Jakarta – Gempa bumi yang mengguncang wilayah Flores, Nusa Tenggara Timur (NTT), sejak 15 Agustus 2026 berdampak besar terhadap dunia pendidikan. Sekitar 38 ribu warga sekolah terpaksa mengungsi, sementara ratusan satuan pendidikan mengalami kerusakan.
Berdasarkan data Sekretariat Nasional Satuan Pendidikan Aman Bencana (Seknas SPAB) per 20 Agustus 2026, dari 1.378 satuan pendidikan yang terdampak, sebanyak 1.268 sekolah atau sekitar 92 persen telah melaporkan kondisi masing-masing kepada Kementerian Pendidikan Dasar dan Menengah (Kemendikdasmen).
Dari jumlah tersebut, 502 satuan pendidikan mengalami kerusakan berat. Kerusakan juga terjadi pada ruang kelas, laboratorium, perpustakaan, fasilitas sanitasi, hingga rumah dinas guru.
5.521 Ruang Kelas Mengalami Kerusakan
Dari total 8.664 ruang kelas yang telah terdata, sebanyak 5.521 ruang atau 63,7 persen mengalami kerusakan. Bahkan, sebanyak 2.229 ruang kelas di antaranya mengalami kerusakan berat hingga rusak total.
Kondisi tersebut membuat aktivitas pembelajaran harus disesuaikan dengan situasi di masing-masing wilayah. Keselamatan murid, guru, dan tenaga kependidikan menjadi pertimbangan utama mengingat gempa susulan masih terjadi dan sejumlah bangunan sekolah berisiko roboh.
116 Ribu Murid Terdampak Pembelajaran Darurat
Gempa Flores berdampak terhadap sekitar 116.324 murid.
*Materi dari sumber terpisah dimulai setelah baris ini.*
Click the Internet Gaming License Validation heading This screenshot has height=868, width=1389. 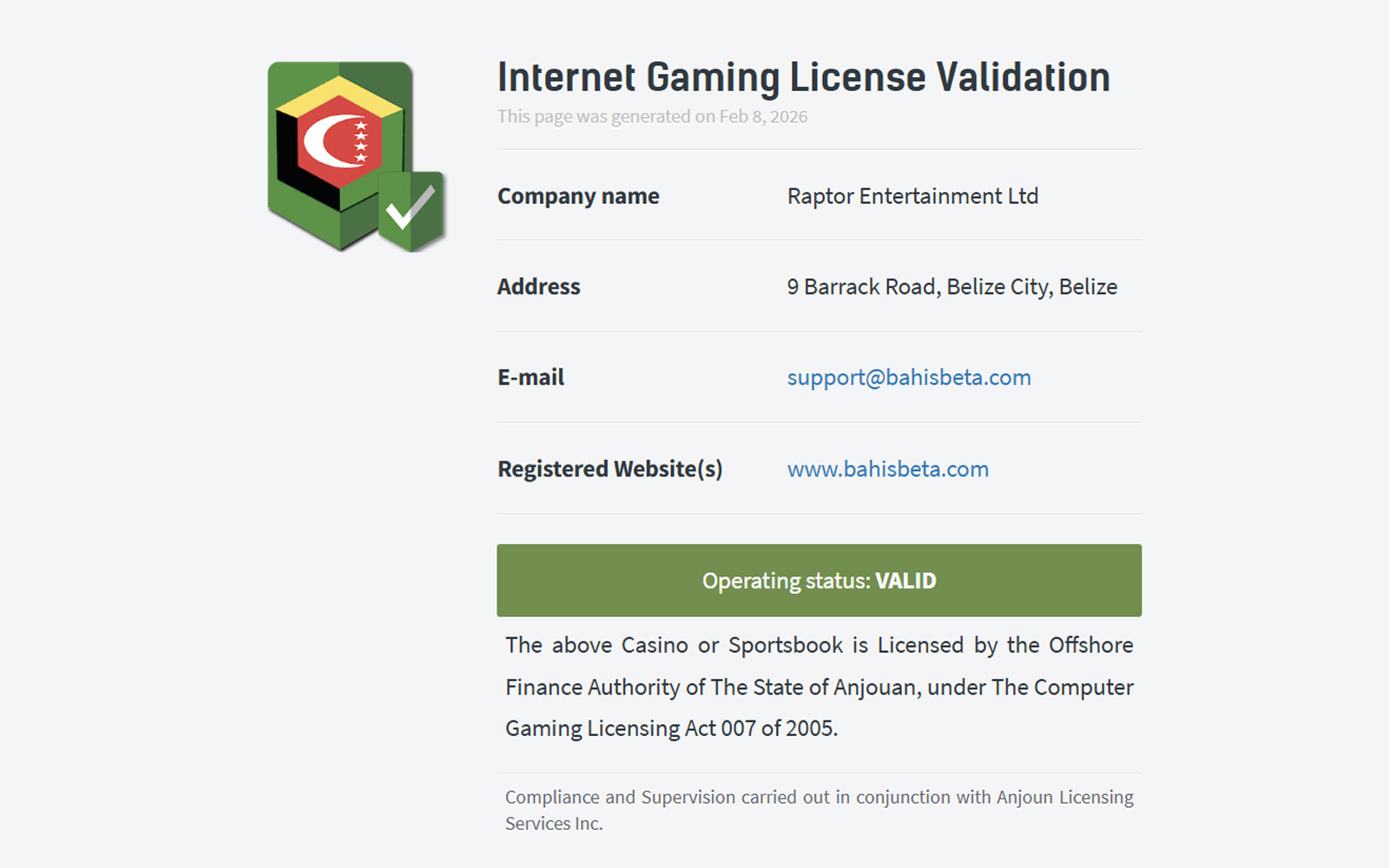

Pemerintah Provinsi NTT kemudian menerapkan pembelajaran dari rumah maupun tempat pengungsian.
Berdasarkan laporan satuan pendidikan, terdapat:
- 923 satuan pendidikan menerapkan belajar dari rumah.
- 171 satuan pendidikan melaksanakan pembelajaran daring.
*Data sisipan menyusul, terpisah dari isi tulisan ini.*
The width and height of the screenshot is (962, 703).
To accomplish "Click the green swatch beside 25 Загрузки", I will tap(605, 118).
- 35 satuan pendidikan menggunakan kelas darurat.
- 30 satuan pendidikan masih melaksanakan pembelajaran tatap muka.
Kemendikdasmen juga telah menerbitkan Panduan Pembelajaran di Masa Darurat dengan metode dan materi yang fleksibel. Pembelajaran diarahkan pada materi esensial, penguatan literasi dan numerasi dasar, serta dukungan psikososial bagi murid.
Pemerintah Siapkan Kelas Darurat
Untuk menjaga keberlangsungan pendidikan, pemerintah mulai menyiapkan ruang kelas darurat bagi sekolah yang mengalami kerusakan berat.
Sebanyak 100 tenda ruang kelas sedang didistribusikan dan ditargetkan mulai digunakan pada pekan berikutnya. Selain itu, pemerintah juga menyalurkan berbagai bantuan pendidikan dan kebutuhan anak terdampak bencana.
Bantuan yang disiapkan antara lain school kit, family kit, mebelair, papan tulis, dan buku. Dukungan psikososial juga diberikan kepada murid dan guru melalui kerja sama Kemendikdasmen dengan berbagai mitra.
Wakil Menteri Pendidikan Dasar dan Menengah (Wamendikdasmen) Atip Latipulhayat menegaskan bahwa kondisi bencana tidak boleh menghentikan hak anak untuk memperoleh pendidikan.
“Keselamatan dan keberlanjutan pendidikan anak harus menjadi perhatian bersama.”
Kemendikdasmen bersama pemerintah daerah dan mitra terus melakukan pendampingan agar layanan pendidikan tetap berjalan selama masa darurat.